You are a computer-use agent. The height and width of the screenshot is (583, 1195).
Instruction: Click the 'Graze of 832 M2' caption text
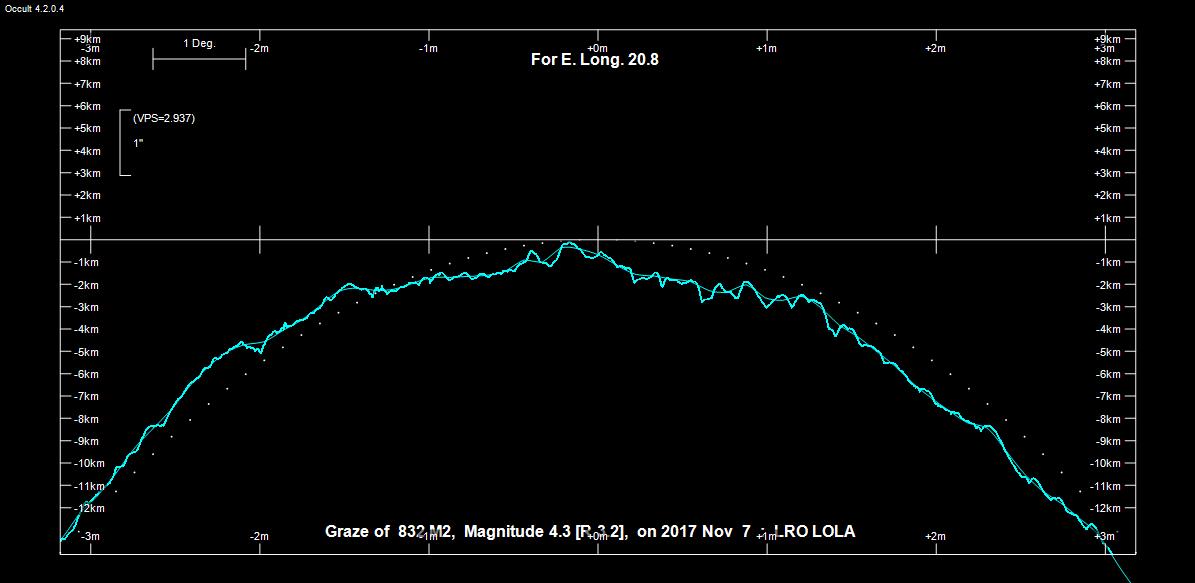(390, 532)
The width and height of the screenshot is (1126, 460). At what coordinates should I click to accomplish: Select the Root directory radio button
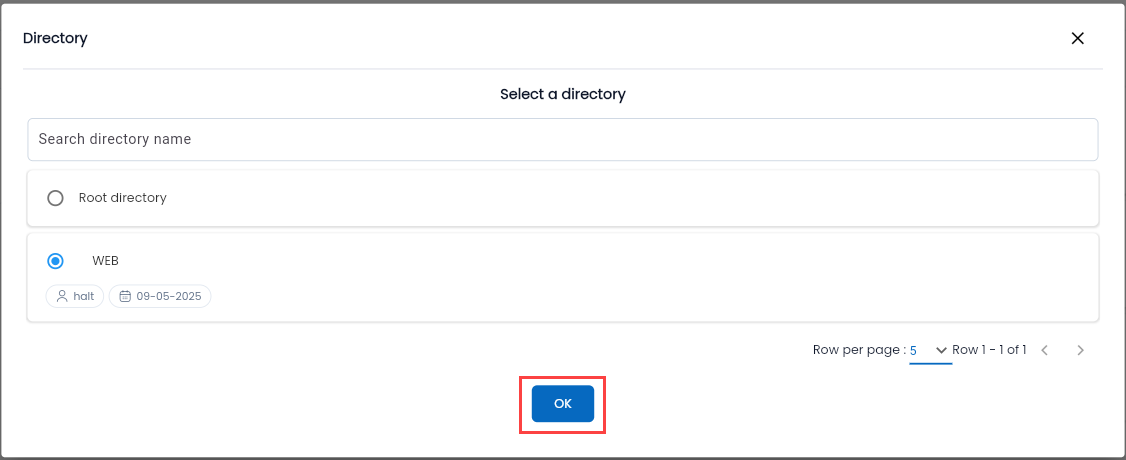pyautogui.click(x=55, y=198)
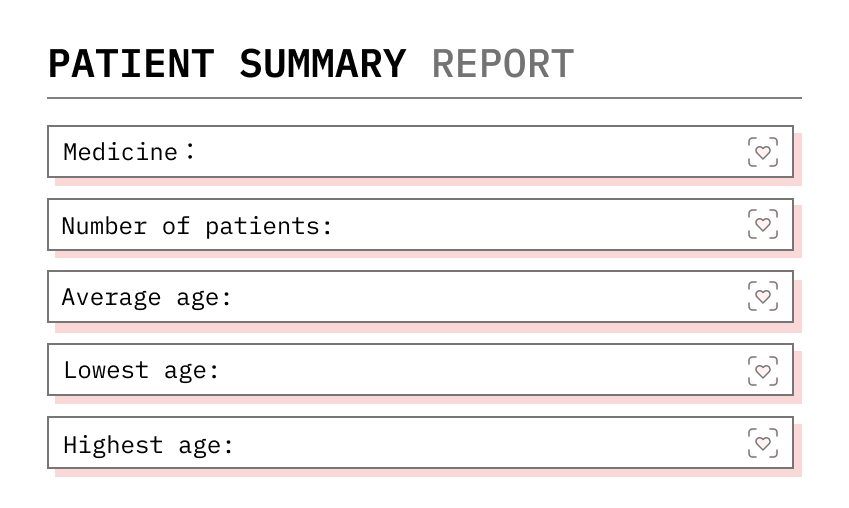Screen dimensions: 849x508
Task: Click the horizontal divider under the title
Action: pyautogui.click(x=424, y=98)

**Task details**
Would you please restate the records word for word, excluding any images?

**Task response**
You are a computer-use agent. The height and width of the screenshot is (583, 1195).
Instruction: Click the 'Graze of 832 M2' caption text
(390, 532)
The width and height of the screenshot is (1126, 460). At what coordinates should I click to accomplish: Select the Root directory radio button
pyautogui.click(x=55, y=198)
Screen dimensions: 849x508
Task: Click the horizontal divider under the title
Action: pyautogui.click(x=424, y=98)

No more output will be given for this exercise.